这篇文章,咱们用本地的数据集,完成一次识别,我把数据集放在了自己的博客资源里,你们去瞅瞅,应该有。
第一步咱们还是导入相应的包
import tensorflow as tf
from PIL import Image
import numpy as np
import os
from tensorflow import keras
因为数据在本地嘛,所以需要定义数据集在本地的位置
train_path = './数据集/class4/MNIST_FC/mnist_image_label/mnist_train_jpg_60000/'
train_txt = './数据集/class4/MNIST_FC/mnist_image_label/mnist_train_jpg_60000.txt'
x_train_savepath = './数据集/class4/MNIST_FC/mnist_image_label/mnist_x_train.npy'
y_train_savepath = './数据集/class4/MNIST_FC/mnist_image_label/mnist_y_train.npy'
test_path = './数据集/class4/MNIST_FC/mnist_image_label/mnist_test_jpg_10000/'
test_txt = './数据集/class4/MNIST_FC/mnist_image_label/mnist_test_jpg_10000.txt'
x_test_savepath = './数据集/class4/MNIST_FC/mnist_image_label/mnist_x_test.npy'
y_test_savepath = './数据集/class4/MNIST_FC/mnist_image_label/mnist_y_test.npy'
mnist_image_label文件夹里有两个txt文件和两个文件夹
文本文件里放的是图片名字和图片里的数字
两个文件夹里分别放了不同数量的手写数字图片,特别提醒,数组会以未压缩的原始二进制格式保存在扩展名为. npy的文件中
def generateds(path,txt):
f = open(txt,'r')
contents = f.readlines()
f.close()
x,y_ = [],[]
for content in contents:
value = content.split()
img_path = path+value[0]
img = Image.open(img_path)
# 图片变成8位宽灰度值的np.array格式
img = np.array(img.convert('L'))
img = img/255.0
x.append(img)
y_.append(value[1])
print('loading:'+content)
x = np.array(x)
y_ = np.array(y_)
y_ = y_.astype(np.int64)
return x,y_
if os.path.exists(x_train_savepath) and os.path.exists(y_train_savepath) and os.path.exists(x_test_savepath) and os.path.exists(y_test_savepath):
print('-'*20,'Load Datasets','-'*20)
x_train_save = np.load(x_train_savepath)
y_train = np.load(y_train_savepath)
x_test_save = np.load(x_test_savepath)
y_test = np.load(y_test_savepath)
x_train = np.reshape(x_train_save,(len(x_train_savepath),28,28))

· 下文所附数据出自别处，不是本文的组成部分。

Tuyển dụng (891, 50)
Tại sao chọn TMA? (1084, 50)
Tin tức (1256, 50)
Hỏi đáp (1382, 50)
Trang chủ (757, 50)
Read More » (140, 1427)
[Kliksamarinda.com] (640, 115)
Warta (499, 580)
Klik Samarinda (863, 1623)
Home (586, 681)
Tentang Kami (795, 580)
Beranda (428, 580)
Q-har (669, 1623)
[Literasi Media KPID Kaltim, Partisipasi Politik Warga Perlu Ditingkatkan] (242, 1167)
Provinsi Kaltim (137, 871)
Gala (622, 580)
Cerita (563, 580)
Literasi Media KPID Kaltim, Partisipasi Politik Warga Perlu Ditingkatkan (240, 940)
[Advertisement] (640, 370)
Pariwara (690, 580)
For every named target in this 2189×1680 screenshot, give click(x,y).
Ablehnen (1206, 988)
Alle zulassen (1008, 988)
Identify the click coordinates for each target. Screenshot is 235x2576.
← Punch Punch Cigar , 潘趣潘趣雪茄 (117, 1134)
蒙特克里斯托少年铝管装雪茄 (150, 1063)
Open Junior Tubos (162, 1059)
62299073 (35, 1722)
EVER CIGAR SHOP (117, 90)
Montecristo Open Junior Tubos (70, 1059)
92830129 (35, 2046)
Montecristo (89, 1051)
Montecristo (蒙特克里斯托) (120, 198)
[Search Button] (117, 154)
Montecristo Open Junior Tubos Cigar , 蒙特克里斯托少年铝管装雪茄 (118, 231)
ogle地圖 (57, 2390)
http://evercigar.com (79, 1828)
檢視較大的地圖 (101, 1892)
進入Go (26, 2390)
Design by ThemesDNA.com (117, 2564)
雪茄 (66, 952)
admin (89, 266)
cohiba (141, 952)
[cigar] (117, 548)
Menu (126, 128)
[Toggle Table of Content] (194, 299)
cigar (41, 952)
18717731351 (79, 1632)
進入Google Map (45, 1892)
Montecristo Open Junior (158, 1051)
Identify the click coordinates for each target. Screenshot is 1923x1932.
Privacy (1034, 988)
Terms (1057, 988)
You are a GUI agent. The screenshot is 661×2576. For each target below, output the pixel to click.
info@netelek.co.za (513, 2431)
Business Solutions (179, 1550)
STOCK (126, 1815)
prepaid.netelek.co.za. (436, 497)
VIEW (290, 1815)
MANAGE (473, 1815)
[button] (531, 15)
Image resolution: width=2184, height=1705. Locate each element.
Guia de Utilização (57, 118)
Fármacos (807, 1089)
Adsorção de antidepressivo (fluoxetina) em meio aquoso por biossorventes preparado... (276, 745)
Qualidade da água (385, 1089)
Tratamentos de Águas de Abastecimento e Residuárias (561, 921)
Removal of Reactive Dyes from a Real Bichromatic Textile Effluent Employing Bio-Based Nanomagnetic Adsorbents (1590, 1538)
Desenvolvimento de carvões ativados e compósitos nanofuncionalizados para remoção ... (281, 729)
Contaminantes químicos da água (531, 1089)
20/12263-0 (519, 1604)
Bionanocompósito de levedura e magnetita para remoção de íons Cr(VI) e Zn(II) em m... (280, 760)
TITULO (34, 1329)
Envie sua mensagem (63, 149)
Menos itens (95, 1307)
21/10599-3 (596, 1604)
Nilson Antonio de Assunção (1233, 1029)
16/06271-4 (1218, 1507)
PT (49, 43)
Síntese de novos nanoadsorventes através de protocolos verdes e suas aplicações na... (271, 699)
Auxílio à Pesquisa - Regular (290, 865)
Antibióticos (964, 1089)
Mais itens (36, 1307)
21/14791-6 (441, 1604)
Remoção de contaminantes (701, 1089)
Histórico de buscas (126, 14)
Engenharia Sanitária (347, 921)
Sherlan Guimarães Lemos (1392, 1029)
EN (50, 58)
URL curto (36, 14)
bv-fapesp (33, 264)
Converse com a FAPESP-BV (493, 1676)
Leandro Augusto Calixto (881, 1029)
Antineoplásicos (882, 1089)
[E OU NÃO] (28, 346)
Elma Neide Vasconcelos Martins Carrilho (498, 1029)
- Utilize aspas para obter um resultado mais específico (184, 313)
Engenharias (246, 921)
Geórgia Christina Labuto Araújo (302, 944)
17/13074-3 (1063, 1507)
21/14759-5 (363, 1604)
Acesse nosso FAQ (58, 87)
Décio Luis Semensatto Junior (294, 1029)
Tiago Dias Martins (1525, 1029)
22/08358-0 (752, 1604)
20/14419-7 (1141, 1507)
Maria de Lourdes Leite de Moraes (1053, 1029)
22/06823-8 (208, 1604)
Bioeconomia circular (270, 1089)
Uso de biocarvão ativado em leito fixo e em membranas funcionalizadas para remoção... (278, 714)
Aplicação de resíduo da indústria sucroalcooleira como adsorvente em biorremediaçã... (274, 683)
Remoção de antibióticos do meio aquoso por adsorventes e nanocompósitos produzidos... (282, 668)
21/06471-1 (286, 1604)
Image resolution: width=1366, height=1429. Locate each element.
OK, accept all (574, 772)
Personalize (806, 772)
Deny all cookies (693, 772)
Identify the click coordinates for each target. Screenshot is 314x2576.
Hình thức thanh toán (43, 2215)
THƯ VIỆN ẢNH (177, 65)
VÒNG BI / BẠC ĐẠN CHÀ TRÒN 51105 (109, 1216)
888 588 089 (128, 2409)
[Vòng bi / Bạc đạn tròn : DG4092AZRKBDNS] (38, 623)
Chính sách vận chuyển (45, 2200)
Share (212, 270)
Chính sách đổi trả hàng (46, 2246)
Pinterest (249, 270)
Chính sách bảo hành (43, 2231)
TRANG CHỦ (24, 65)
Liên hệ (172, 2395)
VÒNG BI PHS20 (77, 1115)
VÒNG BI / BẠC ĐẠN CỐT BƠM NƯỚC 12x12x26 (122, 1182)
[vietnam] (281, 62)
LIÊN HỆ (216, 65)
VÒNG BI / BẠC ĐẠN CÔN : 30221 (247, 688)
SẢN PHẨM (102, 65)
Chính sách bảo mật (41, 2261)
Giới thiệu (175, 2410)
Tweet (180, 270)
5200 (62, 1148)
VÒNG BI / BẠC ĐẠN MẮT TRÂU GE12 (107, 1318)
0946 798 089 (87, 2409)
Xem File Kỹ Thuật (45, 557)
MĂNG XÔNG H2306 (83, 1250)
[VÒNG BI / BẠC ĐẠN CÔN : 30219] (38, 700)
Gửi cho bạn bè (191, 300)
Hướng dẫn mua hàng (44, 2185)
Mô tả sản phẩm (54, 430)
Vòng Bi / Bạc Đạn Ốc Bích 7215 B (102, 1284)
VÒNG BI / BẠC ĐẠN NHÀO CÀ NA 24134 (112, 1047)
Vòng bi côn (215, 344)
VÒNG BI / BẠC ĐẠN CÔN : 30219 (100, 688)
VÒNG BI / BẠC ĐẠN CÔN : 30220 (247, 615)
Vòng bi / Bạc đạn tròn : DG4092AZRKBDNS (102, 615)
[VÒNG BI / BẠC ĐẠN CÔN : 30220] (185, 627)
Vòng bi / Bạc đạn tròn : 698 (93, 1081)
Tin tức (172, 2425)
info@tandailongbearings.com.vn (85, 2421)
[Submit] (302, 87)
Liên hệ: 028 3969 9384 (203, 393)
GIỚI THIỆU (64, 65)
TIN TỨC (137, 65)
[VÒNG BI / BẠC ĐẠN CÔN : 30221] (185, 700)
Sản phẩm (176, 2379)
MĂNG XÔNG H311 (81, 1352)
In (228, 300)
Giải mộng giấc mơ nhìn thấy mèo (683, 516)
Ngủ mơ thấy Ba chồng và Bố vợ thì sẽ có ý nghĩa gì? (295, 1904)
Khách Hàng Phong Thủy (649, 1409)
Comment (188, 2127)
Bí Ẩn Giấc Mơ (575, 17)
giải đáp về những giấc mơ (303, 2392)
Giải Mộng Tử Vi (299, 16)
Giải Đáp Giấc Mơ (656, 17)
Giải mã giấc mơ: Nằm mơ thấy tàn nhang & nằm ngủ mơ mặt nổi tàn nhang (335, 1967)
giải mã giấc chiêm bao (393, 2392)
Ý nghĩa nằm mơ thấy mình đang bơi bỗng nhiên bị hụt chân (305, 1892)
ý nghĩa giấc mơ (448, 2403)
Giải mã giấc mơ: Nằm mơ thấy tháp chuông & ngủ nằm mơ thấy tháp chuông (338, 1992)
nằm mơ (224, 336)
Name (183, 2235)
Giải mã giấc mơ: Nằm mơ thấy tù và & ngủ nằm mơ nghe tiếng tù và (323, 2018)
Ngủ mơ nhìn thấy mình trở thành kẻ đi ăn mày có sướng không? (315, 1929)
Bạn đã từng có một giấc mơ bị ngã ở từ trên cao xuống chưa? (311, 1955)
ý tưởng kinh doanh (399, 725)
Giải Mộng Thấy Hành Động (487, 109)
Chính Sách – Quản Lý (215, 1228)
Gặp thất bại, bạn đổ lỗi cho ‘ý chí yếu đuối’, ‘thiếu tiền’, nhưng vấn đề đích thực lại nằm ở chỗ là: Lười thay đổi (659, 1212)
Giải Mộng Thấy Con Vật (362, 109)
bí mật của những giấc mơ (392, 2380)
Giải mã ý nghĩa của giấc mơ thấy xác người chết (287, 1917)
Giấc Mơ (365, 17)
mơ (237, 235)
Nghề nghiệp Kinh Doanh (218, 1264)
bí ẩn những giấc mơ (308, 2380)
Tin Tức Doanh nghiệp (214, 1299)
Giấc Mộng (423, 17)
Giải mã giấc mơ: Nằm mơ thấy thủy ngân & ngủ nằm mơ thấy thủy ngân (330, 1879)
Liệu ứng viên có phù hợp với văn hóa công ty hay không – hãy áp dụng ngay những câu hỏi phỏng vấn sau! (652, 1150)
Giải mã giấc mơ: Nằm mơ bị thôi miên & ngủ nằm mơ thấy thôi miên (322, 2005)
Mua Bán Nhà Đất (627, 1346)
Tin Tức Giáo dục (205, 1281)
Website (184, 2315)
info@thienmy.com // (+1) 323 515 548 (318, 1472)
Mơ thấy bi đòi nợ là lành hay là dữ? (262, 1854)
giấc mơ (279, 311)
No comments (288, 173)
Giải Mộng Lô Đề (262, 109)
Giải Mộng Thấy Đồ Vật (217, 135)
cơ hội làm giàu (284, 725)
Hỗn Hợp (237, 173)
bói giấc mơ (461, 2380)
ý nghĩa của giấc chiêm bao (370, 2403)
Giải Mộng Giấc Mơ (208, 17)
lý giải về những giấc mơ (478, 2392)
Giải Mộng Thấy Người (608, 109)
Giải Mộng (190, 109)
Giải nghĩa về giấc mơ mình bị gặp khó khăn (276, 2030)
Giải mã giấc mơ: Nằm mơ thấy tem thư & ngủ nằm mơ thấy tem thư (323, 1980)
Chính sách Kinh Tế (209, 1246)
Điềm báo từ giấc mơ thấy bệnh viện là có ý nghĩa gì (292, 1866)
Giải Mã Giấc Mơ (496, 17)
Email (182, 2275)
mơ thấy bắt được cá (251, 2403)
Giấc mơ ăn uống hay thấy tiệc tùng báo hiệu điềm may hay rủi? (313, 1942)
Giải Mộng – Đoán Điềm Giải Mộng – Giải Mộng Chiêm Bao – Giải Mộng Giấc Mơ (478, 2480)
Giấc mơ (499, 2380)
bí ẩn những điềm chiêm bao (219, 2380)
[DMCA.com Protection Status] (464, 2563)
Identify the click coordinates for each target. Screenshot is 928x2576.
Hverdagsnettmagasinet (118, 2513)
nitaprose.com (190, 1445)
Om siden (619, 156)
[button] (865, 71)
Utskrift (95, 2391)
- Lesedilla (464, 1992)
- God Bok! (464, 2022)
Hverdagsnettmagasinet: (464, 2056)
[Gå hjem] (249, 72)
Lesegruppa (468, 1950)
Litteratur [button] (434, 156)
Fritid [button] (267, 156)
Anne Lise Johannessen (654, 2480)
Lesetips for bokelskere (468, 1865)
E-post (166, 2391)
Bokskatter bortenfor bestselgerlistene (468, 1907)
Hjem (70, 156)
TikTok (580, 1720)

x_test = np.reshape(x_test_save,len(x_test_save),28,28)
else:
print('-'*20,'Generate Datasets','-'*20)
x_train,y_train = generateds(train_path,train_txt)
x_test,y_test = generateds(test_path,test_txt)
print('-'*20,'Save Datasets','-'*20)
x_train_save = np.reshape(x_train,(len(x_train),-1))
x_test_save = np.reshape(x_test,(len(x_test),-1))
np.save(x_train_savepath,x_train_save)
np.save(y_train_savepath,y_train)
np.save(x_test_savepath,x_test_save)
np.save(y_test_savepath,y_test)
这段代码从if那里开始看,如果x_train_savepath,y_train_savepath,x_test_savepath,y_test_savepath,也就是那四个npy文件都存在的话,就直接从npy文件中读取出来之前保存好的数据,如果没有,就执行else里的语句。
先看if里,把x_train_save,y_train,x_test_save,y_test都读取出来,然后对x_train_save进行变形,变成长为len(x_train_save),像素值为28x28的数组,也就是x_train和x_test
那如果文件不存在或者文件不全的话,咱就需要去把这个npy文件生成出来。
这就是else里做的事情,把图片路径输入给generateds函数,然后返回已经做好数据类型变换的数组,把这些数组存在之前定义好的路径,生成npy文件。
这段代码不理解的话也没关系,当你用的时候把最上面文件路径改改就可以,不影响后面学习。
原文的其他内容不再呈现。